Não gosto de ir a casas de pessoas que, ou não saem da cama, ou não têm ninguém que as leve ao centro de saúde. Confesso que lido mal com idosos doentes, acamados, impossibilitados de se queixar, mas lido ainda pior com os retratos de solidão que assisto quase todas as semanas.
Sáio das casas com sensação de dever mal cumprido porque sei que queriam que eu ficasse mais um bocadinho, só pela companhia. E a minha vontade, regra geral, é sair dali bem rápido.

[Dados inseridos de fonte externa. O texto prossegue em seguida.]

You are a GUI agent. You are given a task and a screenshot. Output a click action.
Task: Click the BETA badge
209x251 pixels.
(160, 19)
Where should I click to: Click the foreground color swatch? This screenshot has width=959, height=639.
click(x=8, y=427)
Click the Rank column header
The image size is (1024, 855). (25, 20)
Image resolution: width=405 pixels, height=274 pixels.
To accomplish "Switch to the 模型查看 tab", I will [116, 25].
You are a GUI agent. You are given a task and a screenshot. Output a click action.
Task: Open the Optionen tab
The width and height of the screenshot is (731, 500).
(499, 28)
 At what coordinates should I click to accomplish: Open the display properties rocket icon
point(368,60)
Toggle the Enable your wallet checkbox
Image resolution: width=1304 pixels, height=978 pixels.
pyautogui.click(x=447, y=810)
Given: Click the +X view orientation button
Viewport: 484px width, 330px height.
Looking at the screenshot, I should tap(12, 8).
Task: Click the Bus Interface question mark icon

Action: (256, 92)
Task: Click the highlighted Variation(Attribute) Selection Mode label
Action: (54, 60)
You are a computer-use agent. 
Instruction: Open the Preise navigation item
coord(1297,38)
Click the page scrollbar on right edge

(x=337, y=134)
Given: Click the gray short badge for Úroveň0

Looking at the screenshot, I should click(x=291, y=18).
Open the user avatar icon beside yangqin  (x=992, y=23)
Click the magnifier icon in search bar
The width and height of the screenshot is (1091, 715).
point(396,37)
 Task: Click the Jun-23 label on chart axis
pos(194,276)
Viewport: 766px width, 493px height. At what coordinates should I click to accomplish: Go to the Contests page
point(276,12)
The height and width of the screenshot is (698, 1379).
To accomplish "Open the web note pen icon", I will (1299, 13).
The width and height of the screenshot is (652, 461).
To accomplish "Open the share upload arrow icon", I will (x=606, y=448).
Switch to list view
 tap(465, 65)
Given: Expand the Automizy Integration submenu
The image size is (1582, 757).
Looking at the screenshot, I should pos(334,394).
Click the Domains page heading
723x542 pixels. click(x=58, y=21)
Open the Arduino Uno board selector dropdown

Lido mal com este confronto directo com o isolamento e com estas prisões domiciliárias. Sinto-me impotente e incapaz porque, mesmo que fique mais cinco ou dez minutos, não chega para aquelas gentes largadas em casa, abandonadas por filhos e netos.
Vejo casas desfeitas, frias, que não acolhem quem lá mora, vejo gente que toma mal a medicação porque não sabe ler, vejo desnutrição e desleixo, vejo gente que se deixou estar para ali... sem mais nada.
E detesto. Detesto fazer domicílios.
1 comentário:
Imaginava-te a gostares de domicílios, porque te permitem uma proximidade a quem a merece mais do que qualquer outra pessoa que se desloca à tua unidade de saúde familiar. Imaginava-te a gostares porque imagino-te assim, como és no resto, uma médica humana. Imaginava-te a gostares pelo bem que fazes, ainda que o coração, depois de um domicílio, ele se sinta mal. Sinto essa dualidade muitas vezes na minha profissão. Mas fazemos a diferença, a diferença maior, quando ajudamos quem precisa ainda mais.